Many rockets “burned”

But the problem appears to be constraining not only Russia’s automobile and armored industries, but also the makers of missiles, bombs, and cruise missiles. After all, modern guided missiles also require components such as chips so that they can reliably find their target. But stockpiles of these weapons are dwindling, as are Department of Defense officials always once again claim in conversations with journalists. The Russian army “burned” many precision-guided missiles during its airstrikes in Ukraine, they say. That’s why she has to use older, so-called “dumb bombs” more and more frequently – for example in Mariupol, where Russia has been bombing the steel works in which Ukrainian fighters have holed up for many weeks without success.

Unconfirmed Reports According to the production problems, the Ulyanovsk armaments factory in the city of the same name on the Volga is affected. Anti-aircraft missiles capable of intercepting enemy fighter planes and missiles have been produced there since the 1960s. At the moment, however, many production lines are standing still, if you are to believe your own employees. According to their statements, electronic components in the factory in particular “hardly ever come from Russia”. The vast majority should come from Germany instead. Since the beginning of the war, however, they have not been delivered because of the sanctions.

Industry “rusting away”

A report that former World Bank economist Branko Milanovic cannot confirm, but can explain: After the collapse of the Soviet Union, Russia focused its economy primarily on its natural resources and agriculture. Oil, gas, wheat and grain – Russia has that, Russia can do that. But industry and technology? That has been rusting away for 30 years, writes Milanovic in his blog. “Almost everything that is advanced depends on Western technology.”

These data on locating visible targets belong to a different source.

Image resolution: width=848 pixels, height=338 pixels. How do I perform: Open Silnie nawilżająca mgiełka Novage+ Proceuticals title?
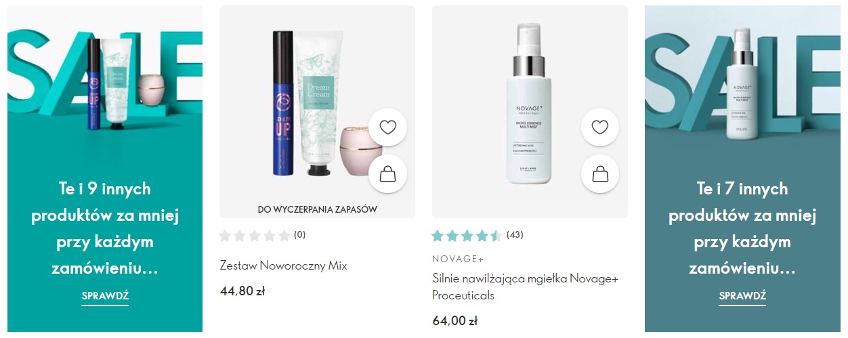(526, 287)
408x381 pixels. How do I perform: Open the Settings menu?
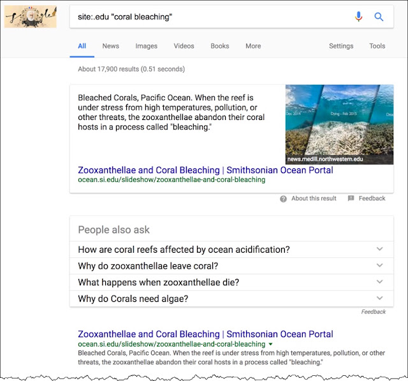[341, 46]
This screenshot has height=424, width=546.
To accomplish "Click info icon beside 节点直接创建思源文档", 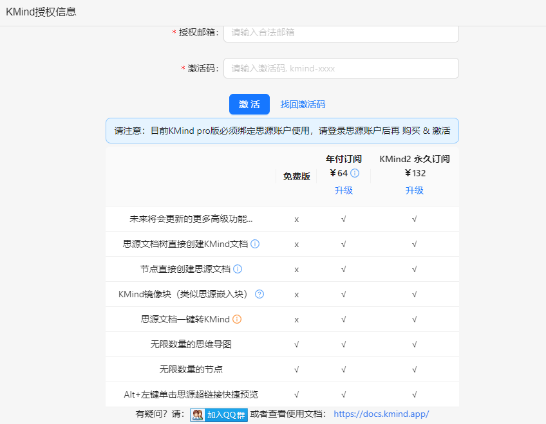I will click(x=238, y=269).
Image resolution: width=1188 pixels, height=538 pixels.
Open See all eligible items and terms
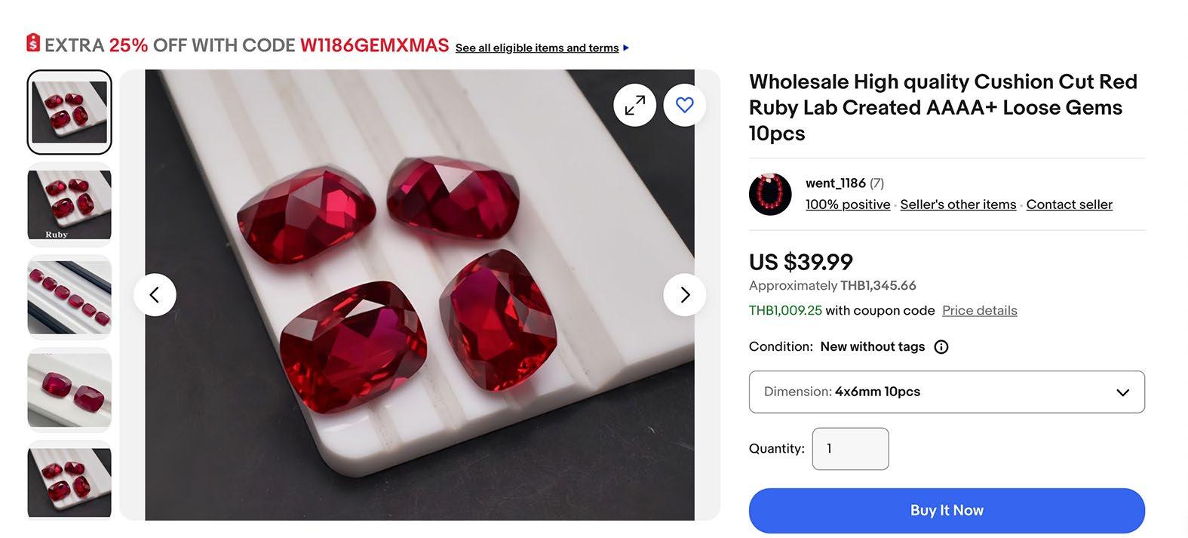pos(536,48)
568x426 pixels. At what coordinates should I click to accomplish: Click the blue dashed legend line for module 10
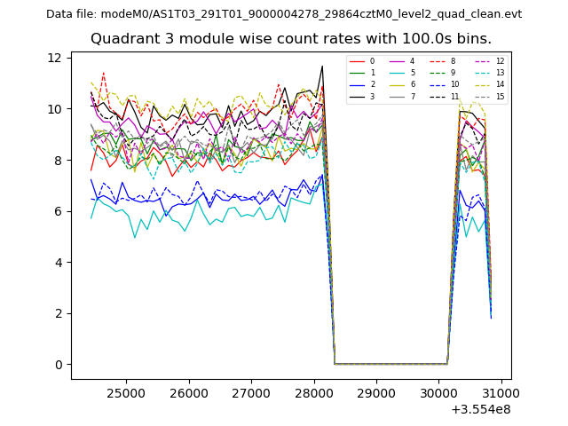[438, 84]
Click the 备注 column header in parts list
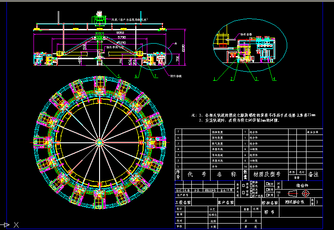Viewport: 334px width, 230px height. click(x=313, y=174)
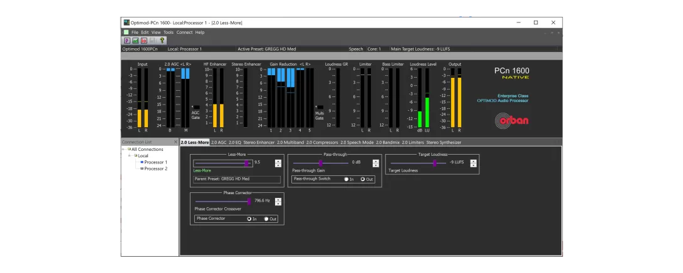Open the Tools menu
The width and height of the screenshot is (683, 273).
[x=169, y=32]
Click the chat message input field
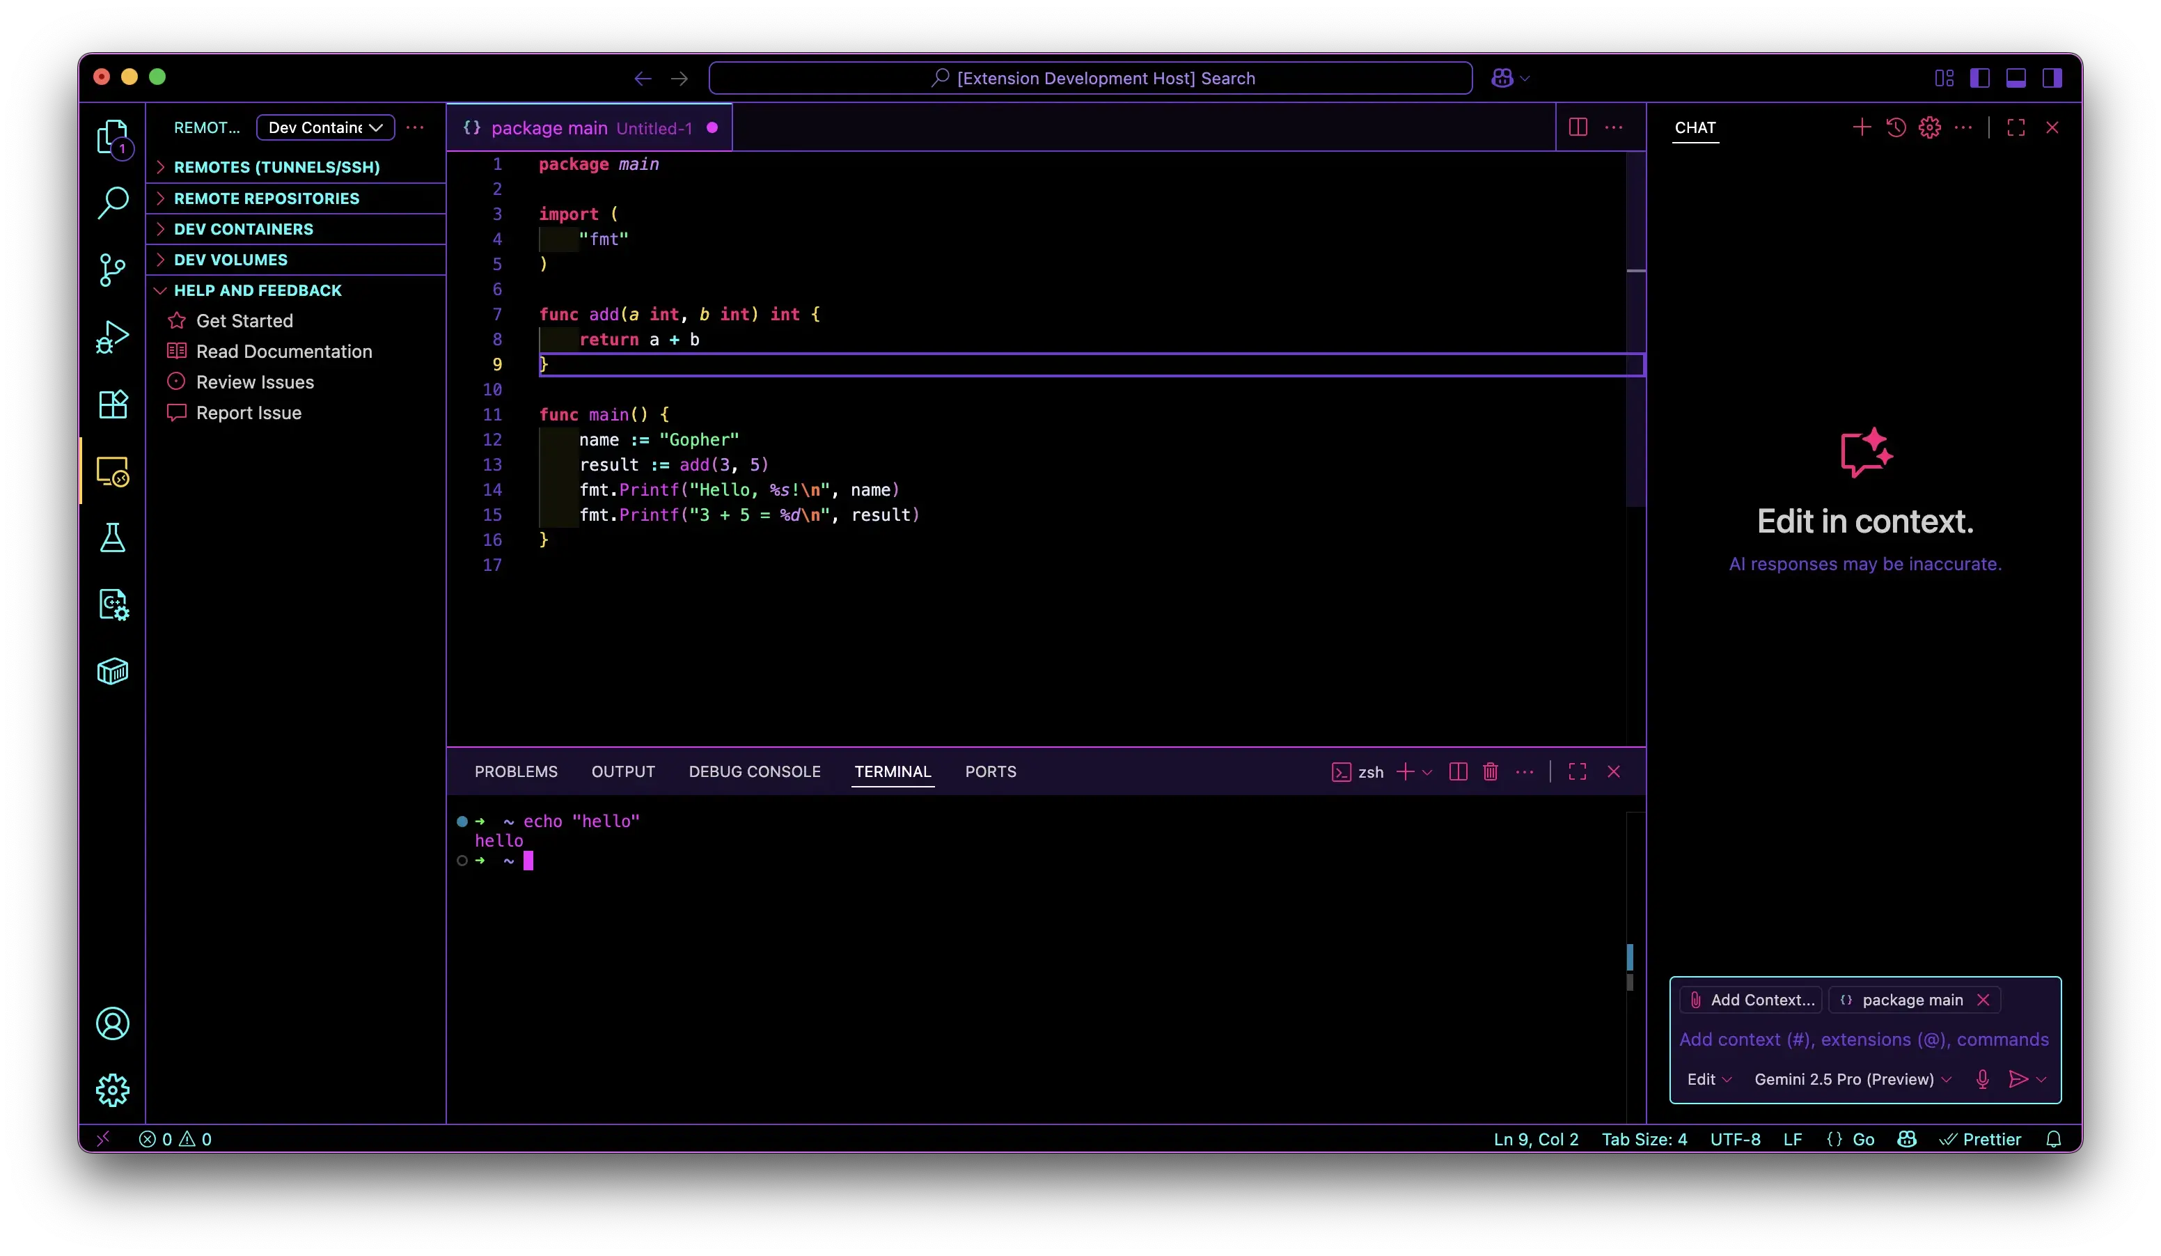2161x1256 pixels. coord(1863,1039)
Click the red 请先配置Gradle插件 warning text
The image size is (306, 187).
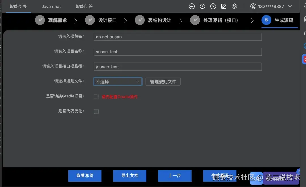120,96
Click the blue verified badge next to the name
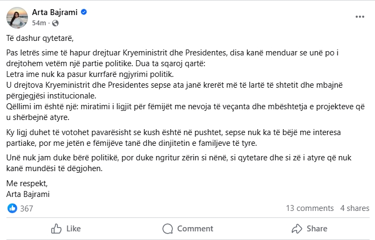 (x=84, y=12)
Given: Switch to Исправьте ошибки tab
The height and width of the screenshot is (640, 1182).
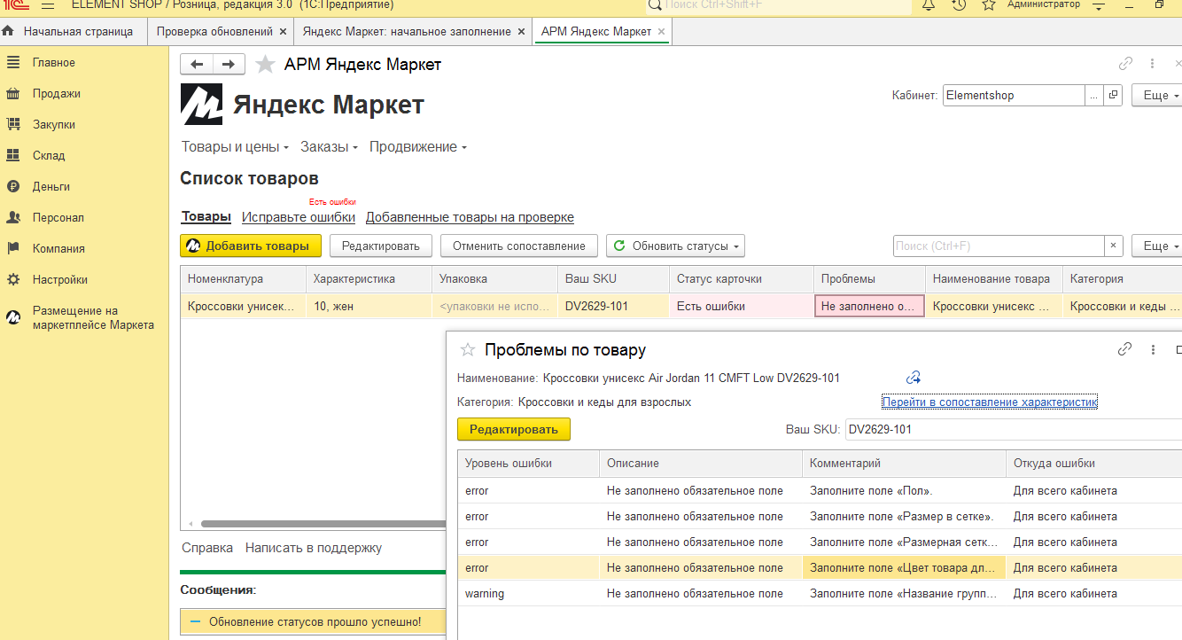Looking at the screenshot, I should [x=299, y=217].
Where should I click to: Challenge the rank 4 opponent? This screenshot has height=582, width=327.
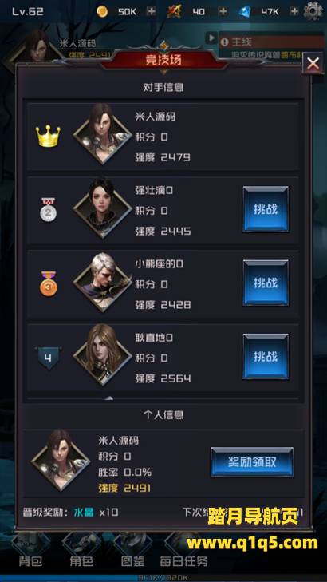point(266,357)
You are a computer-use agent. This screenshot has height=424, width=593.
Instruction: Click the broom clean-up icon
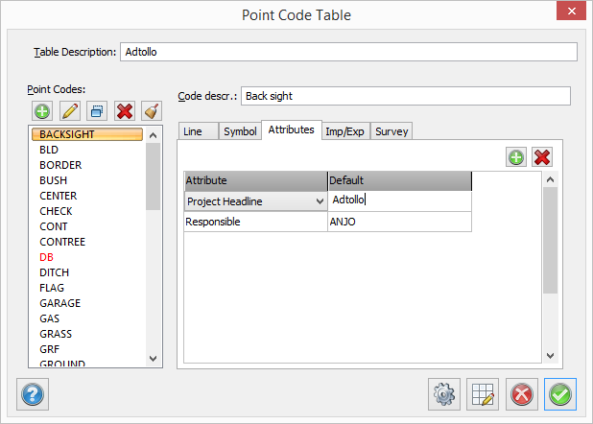[x=151, y=110]
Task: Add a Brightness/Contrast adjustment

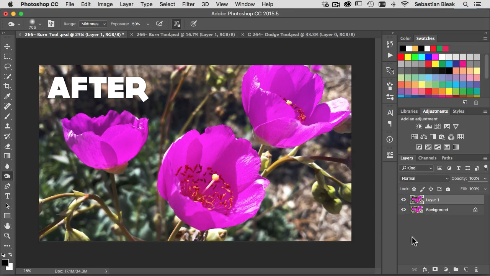Action: 419,127
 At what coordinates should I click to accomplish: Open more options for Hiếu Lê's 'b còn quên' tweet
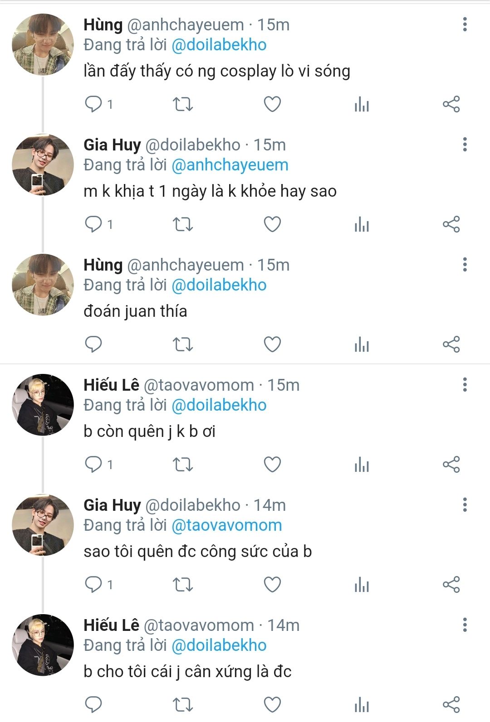tap(465, 385)
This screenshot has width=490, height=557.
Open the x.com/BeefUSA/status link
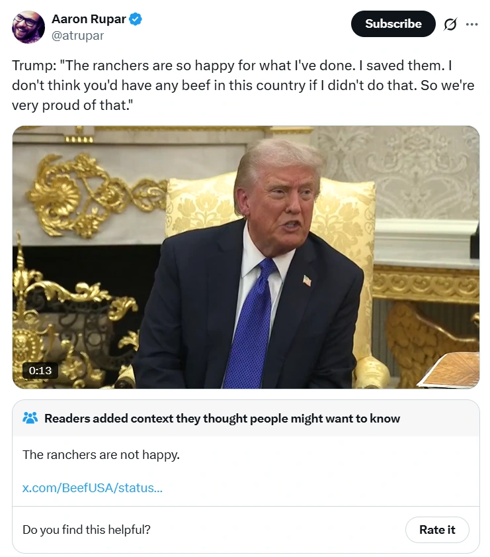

Alena Epifanova sees it that way too. The Berlin political scientist examined for the German Society for Foreign Relations (DGAP) the Russian internet and technology policy. The Kremlin has invested a lot of money in online barriers and Internet censorship in recent years, she explained in the ntv podcast “Learned again” in March. The industry, which supplies important components for modern products, was not considered: “Russia is dependent on foreign key technologies,” she says – and estimates that it would take about 30 years to catch up.

Smuggling via Kazakhstan

An obstacle that the Russian leadership now seems to be aware of. In early may, the National news Agency of Ukraine (Ukrinform) reported that Russia is a partner of the Collective Security Treaty organization (CSTO) new production lines for important, also military components, which were missing due to western sanctions.

At the same time, the Ulyanovsk armaments factory is said to be trying to smuggle the urgently needed German components for its rockets into the country via Kazakhstan. According to previous, unconfirmed reports, not successful because of the production costs due to the new delivery route “increase significantly and would blow up the available budget”, as they say.

The conclusion is clear – at least in the eyes of Western war observers: the Russian military is in every respect significantly weaker than it was before the Ukraine invasion, the British Ministry of Defense recently coolly stated in another Intelligence update analyzed. The sanctions would exacerbate the problems. Regardless of the outcome of the war, the following applies: “Russia’s ability to deploy and deploy armed forces will be permanently impaired.”